- Location: 2400 East 82nd Street, Chicago, Illinois
- Coordinates: 41°44′48″N 87°33′54″W﻿ / ﻿41.7467°N 87.5649°W
- Area: 2.98 acres (1.21 ha)
- Established: 1945
- Owner: Chicago Park District
- Operator: Chicago Park District

= Eckersall Park and Stadium =

Recreation facilities in Chicago, Illinois

Eckersall Park and Eckersall Stadium are recreation facilities located in the South Chicago neighborhood of Chicago, Illinois. The adjacently-located facilities, respectively, are a Chicago Park District (CPD) park and a Chicago Public Schools sports stadium. The park was created by the CPD as part of new parks construction program undertaken in the years after World War II.

==Park==

The Chicago Park District park occupies 2.98 acre of land. It features a playground outdoor outdoor basketball court, and a field.

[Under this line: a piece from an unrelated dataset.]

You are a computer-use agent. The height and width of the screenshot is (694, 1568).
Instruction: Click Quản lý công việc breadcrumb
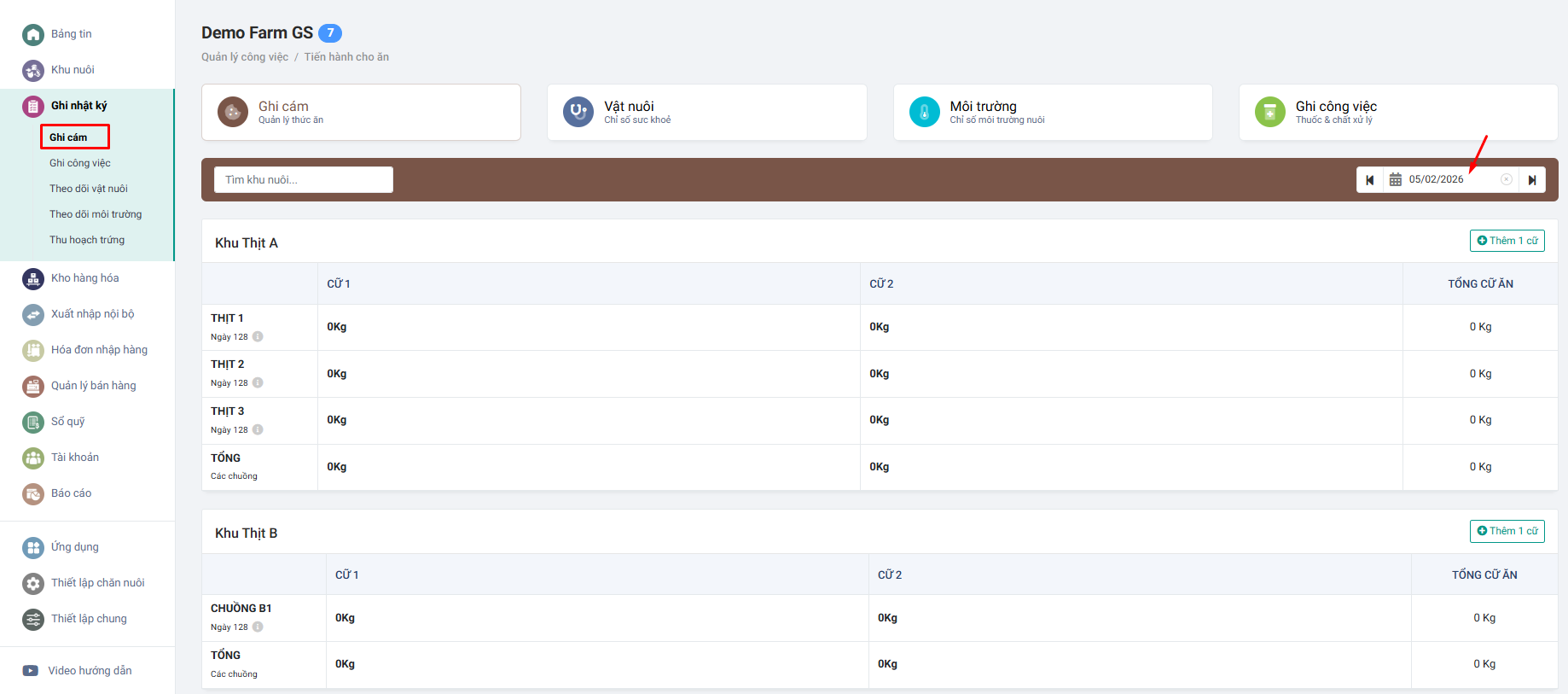click(x=245, y=57)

The park was constructed as part of a CPD initiative to establish new parks in the years following World War II. This followed a long period in which the city's park system had seen no new parks added. A "Ten Year Plan" was outlined which identified 43 sites in the city to prioritize the establishment of new parks, targeting previously underdeveloped neighborhoods that lacked recreational facilities and were now experiencing post-war population growth. The program was estimated to cost $60 million, and the park district began selling $24 million in municipal bonds in 1945 to fund its first phase. One of the first properties acquired 3 acre of land in the South Chicago neighborhood for Eckersall Park.

Both the park and the adjacent stadium are named for Walter Eckersall.

==Stadium==

Adjacent to the CPD-operated playground is Eckersall Stadium, a sports facility operated by Chicago Public Schools (CPS). It is one of seven stadiums operated by Chicago Public Schools, which play host to Chicago Public League sporting events. As of 2022, it was the site of approximately 1,000 games each year.

The stadium was built in 1949. It was renovated in 2018 and 2024. The 2018 renovations of the stadium were completed as part of the Chicago city government's "Building on Burnham" parks renovation plan, an initiative which the city launched in 2011. In August 2018, Mayor Rahm Emanuel and area alderman Gregory Mitchell participated in a ribbon cutting ceremony marking the completion of that renovation. The renovation was touted as enhancing the venue's quality as a community asset that the local government planned to continue using for community events, including local Special Olympics competitions. CPS played a role in shaping the renovations. The renovations added artificial turf to the football field, renovated the running track, and added new facilities for the staging of discus, high jump, pole vault, and shot put competitions.

At one time, the Chicago Catholic League football team of Mount Carmel High School played their home games at the stadium. However, the team left for Gately Stadium, where they played for many decades before moving to an on-campus venue in 2019.

The stadium and adjacent park were used as a filming location for the film The Express: The Ernie Davis Story, released in 2008.